Now that we have our “peg rate”, we can use it to infer retention rates for future vintage months for our cohort. To get our inferred retention rate for vintage month 3, for example, we multiply our sub group’s retention rate for vintage month 3 by our peg rate:

0.8387 * 1.06 => 0.888

We do this for months 3–23 and when we run out of retention data for our sub group, we make the assumption that our retention rate will remain the same for all future vintage months.
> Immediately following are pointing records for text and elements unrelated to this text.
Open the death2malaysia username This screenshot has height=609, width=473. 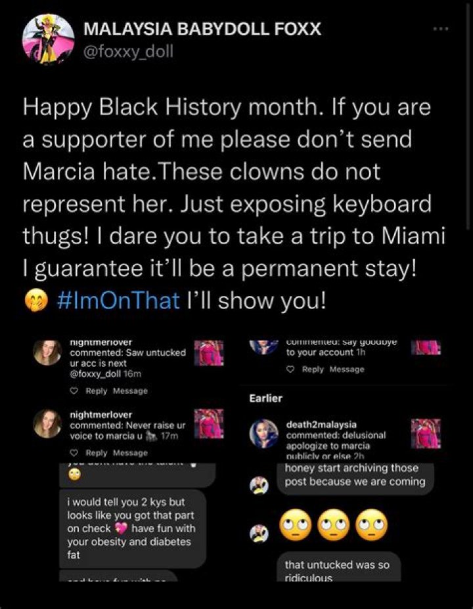pyautogui.click(x=321, y=425)
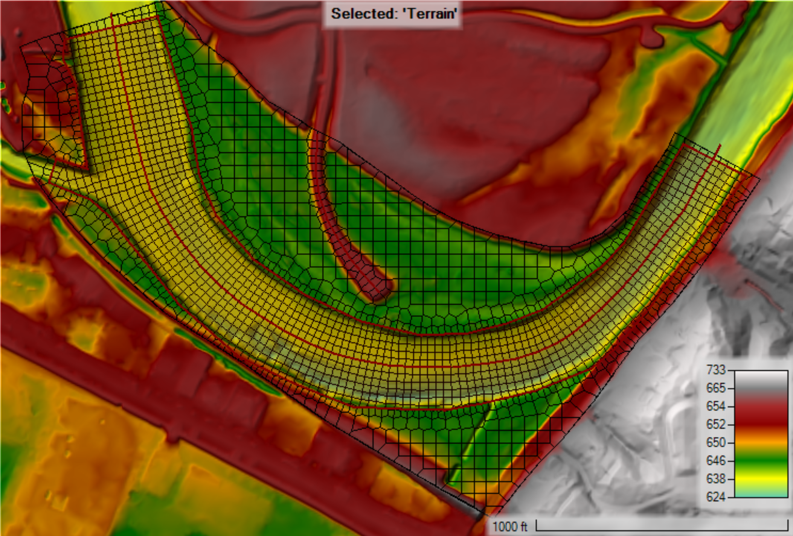The width and height of the screenshot is (793, 536).
Task: Click the white top band of legend ramp
Action: [x=761, y=375]
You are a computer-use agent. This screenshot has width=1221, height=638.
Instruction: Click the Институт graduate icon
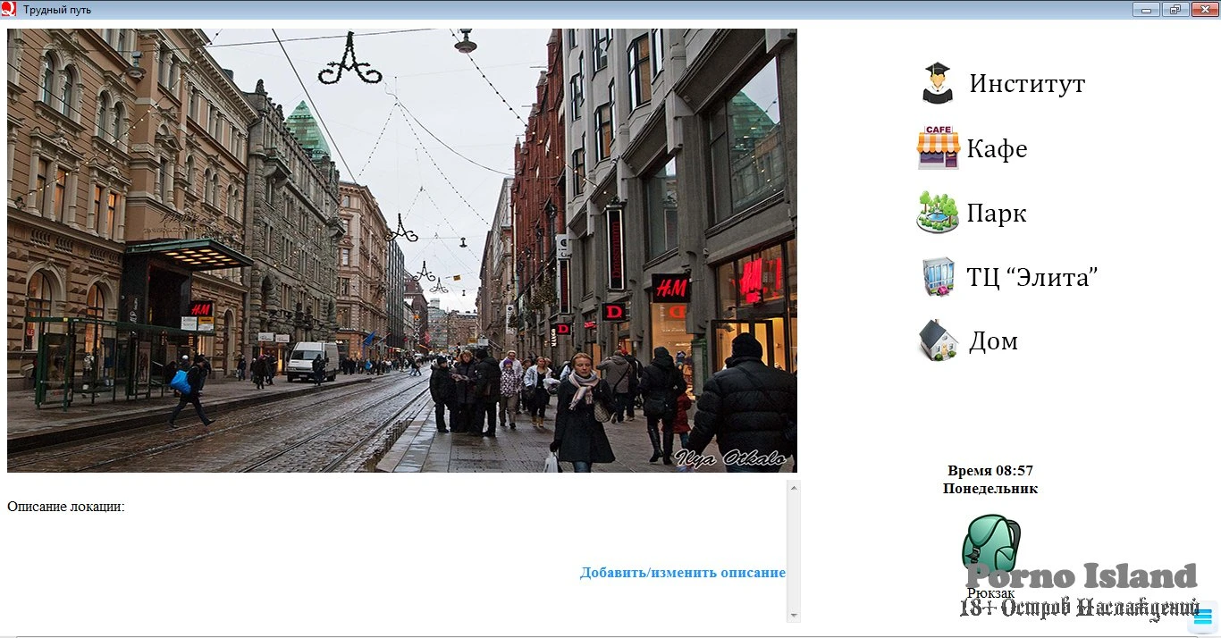pos(938,83)
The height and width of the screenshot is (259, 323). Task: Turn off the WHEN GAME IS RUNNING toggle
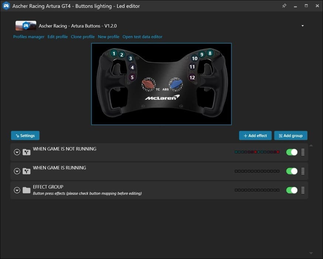click(x=291, y=171)
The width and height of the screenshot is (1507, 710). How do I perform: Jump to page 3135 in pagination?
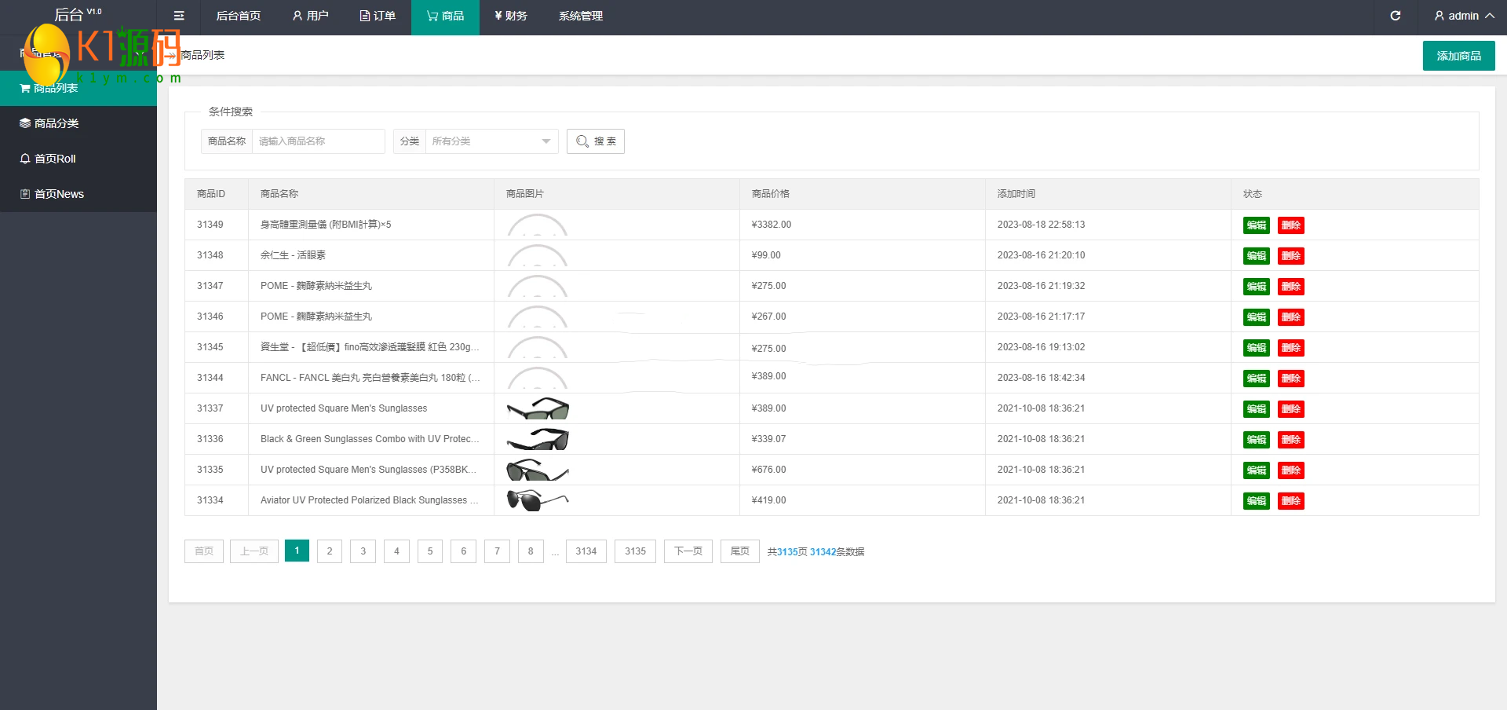pyautogui.click(x=635, y=551)
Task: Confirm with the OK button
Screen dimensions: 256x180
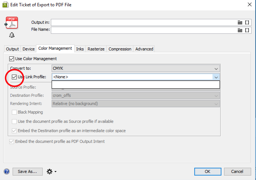Action: [207, 171]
To get this long term retention constant, we take the average of the last 12 months of retention rates for our sub group and set that as the retention rate for our cohort for vintage months 24–36. Here is a tabular representation of calculating our inferred retention rates with the “2018_06_retention_rate” column being the actual retention data we have for our cohort, “2018_06_rr_using_peg_rate” being the inferred retention rates using our peg_rate, and “2018_06_rr_long_term” being the inferred long term retention constant.
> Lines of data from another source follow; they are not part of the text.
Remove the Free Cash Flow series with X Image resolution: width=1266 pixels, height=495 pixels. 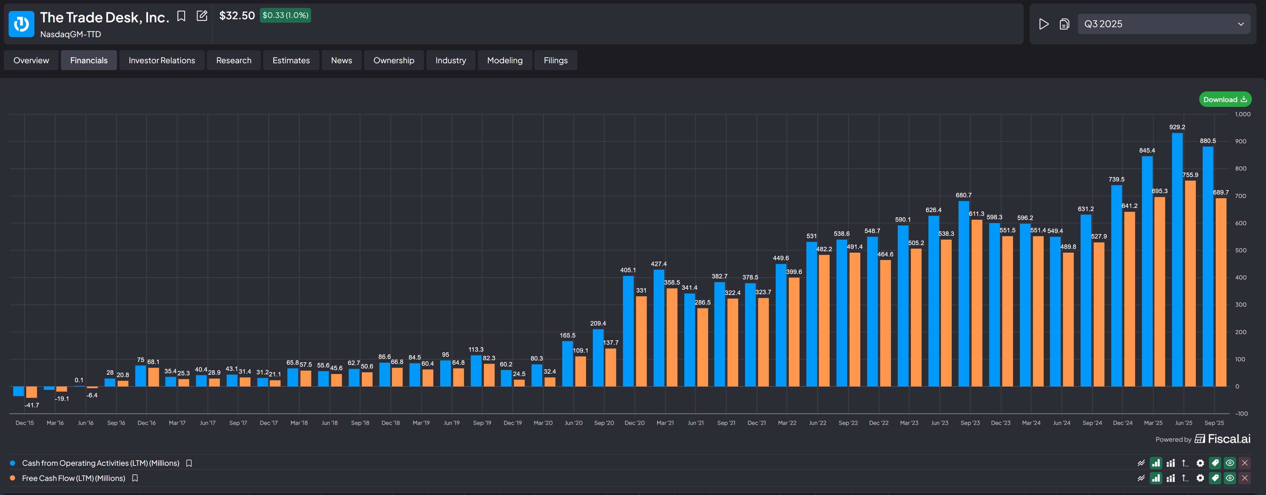point(1244,478)
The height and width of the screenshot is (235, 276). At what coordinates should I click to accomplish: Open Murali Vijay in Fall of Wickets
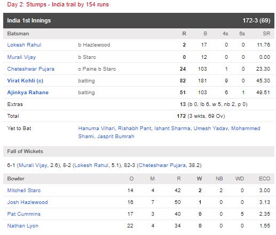33,165
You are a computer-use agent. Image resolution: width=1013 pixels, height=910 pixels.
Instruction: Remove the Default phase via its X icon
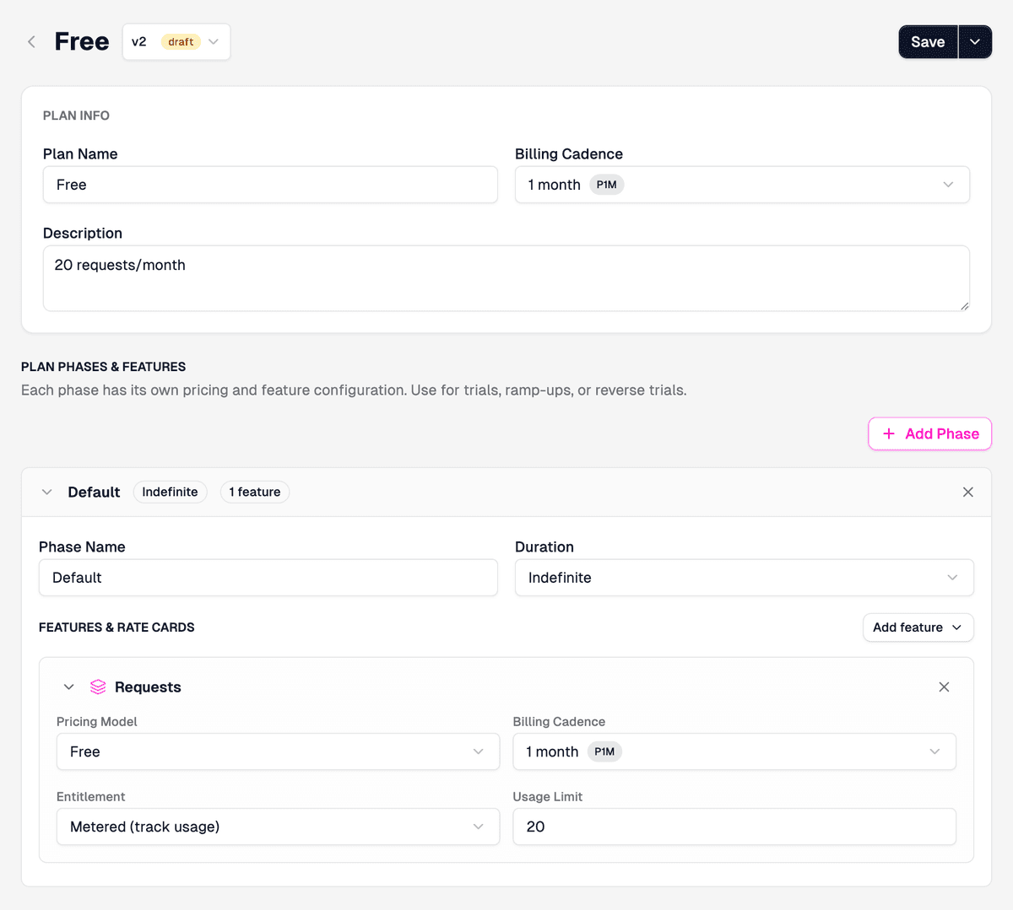tap(967, 492)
Here is a visual for what our cohort’s final retention curve looks like, broken down by source (yellow uses our peg rate and green uses our long term constant).
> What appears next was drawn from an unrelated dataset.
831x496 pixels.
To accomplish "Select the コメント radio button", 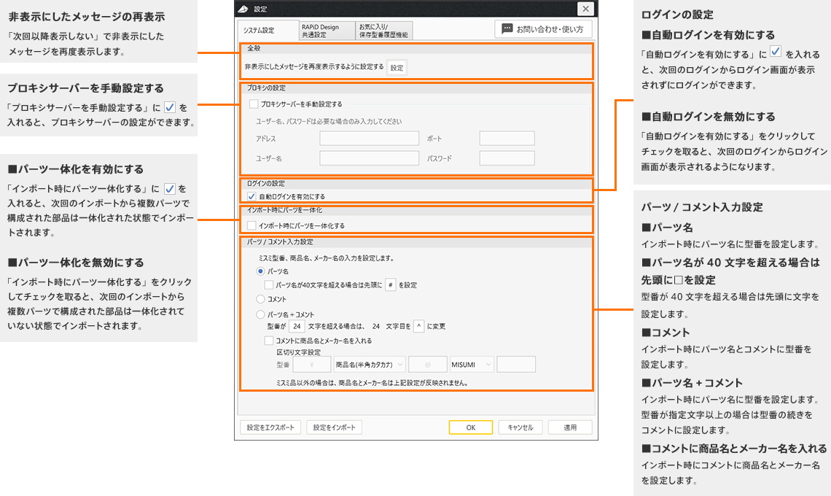I will (x=259, y=299).
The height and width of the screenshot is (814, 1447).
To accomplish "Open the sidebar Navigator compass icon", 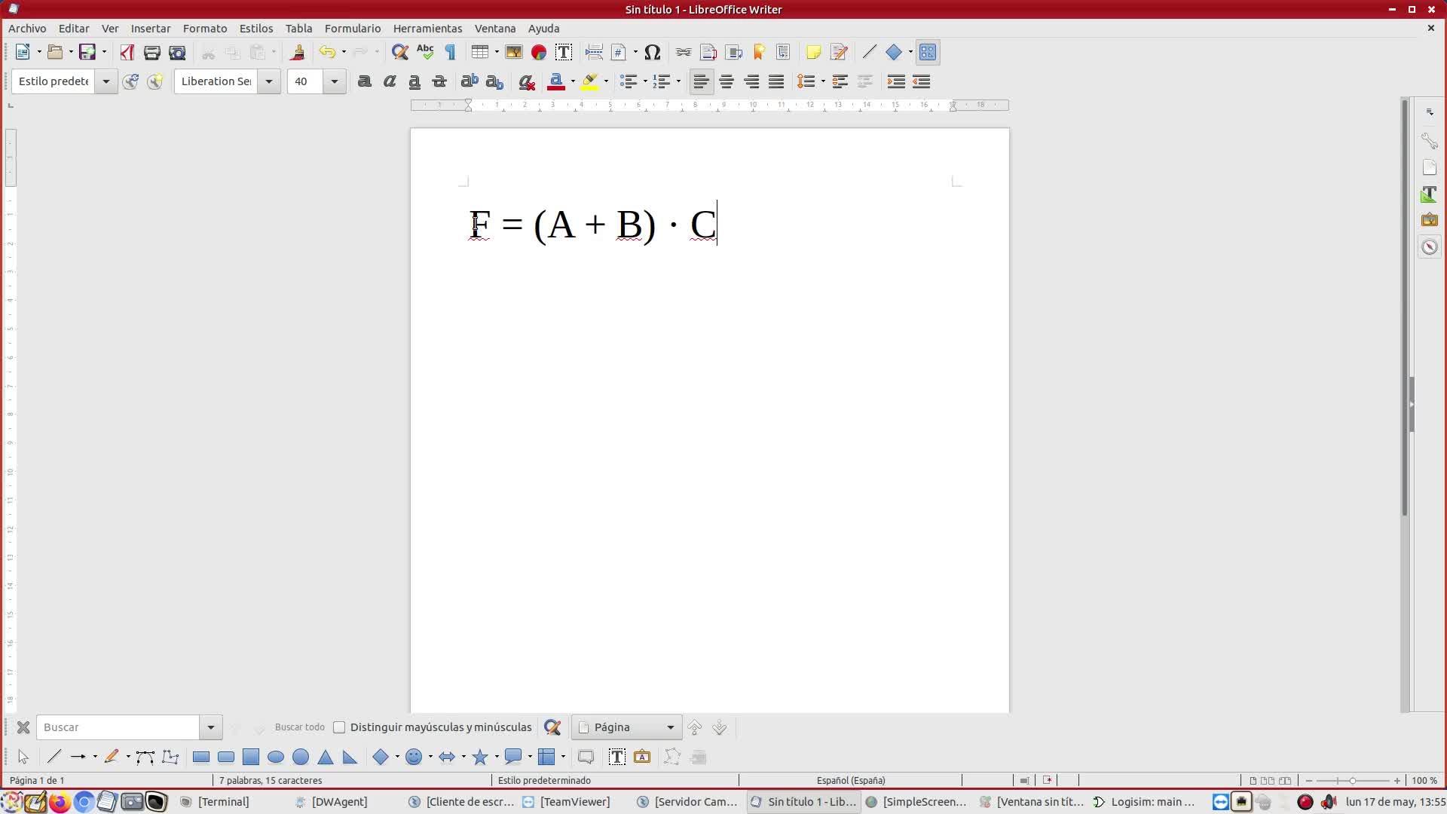I will 1429,247.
And here is a visual for what our cohort’s final retention curve looks like as one line!

Sum monthly_retention_rate * monthly_discounted_price for months 1 to 36 and divide by count of subscribers in sub cohort

Now that we have retention rates for vintage months 1–36, our only missing piece is our monthly_discounted_price. To calculate this, we assume a constant annual discount rate of 20%, which means we discount our $15.99 monthly price by 0.982 per month:

0.80 ** (1.0/12) => 0.982

So to get the discount rate for our cohort for vintage month 5, for example, we multiply the monthly discount rates up to that point:

(0.80 ** (1.0/12)) ** 5 => 0.9112

And to get our discounted price for vintage month 5, we multiply the resulting discount rate by Bibd’s monthly price:

(0.80 ** (1.0/12)) ** 5 * $15.99 => $14.57

At this point, we have everything we need to calculate our expected revenue for vintage months 1–36. For each vintage month we multiply our retention_rate by the number of subscribers originally in our cohort by our monthly discounted price. And to get our final LTR for our cohort, we simply sum those monthly revenues and divide by the number of subscribers originally in our cohort!

So what does our 3 year LTR value actually mean?

It’s important to note that our LTR predictions are averages across thousands of subscribers and that we don’t make individual subscriber LTR predictions. In other words, our prediction of $321.61 above may not be accurate for an individual Bibd subscriber…but in aggregate, this yields results we can depend on. Quantifying the error of your LTR model and deciding whether or not it’s usable is a crucial step in this type of model development and we’d encourage you to take the time to do so. The error threshold at which a LTR model becomes usable varies by company and even within the different growth stages at the same company.

Final Thoughts

In addition to predicting LTR at Scribd, we have a very similar pipeline to predict Customer Lifetime Payouts (LTP). After a subscriber has read a book on Scribd, we pay a certain amount to our publishers, so while understanding how much money we can expect a group of subscribers to pay us over time is crucial, it’s also important to understand how much we can expect that same group to cost us over time.

The Customer Lifetime Revenue problem is fascinating to me because every business must approach the problem in their own creative way. We’d love to hear how your company approaches this problem and any feedback or questions on the way we think about it.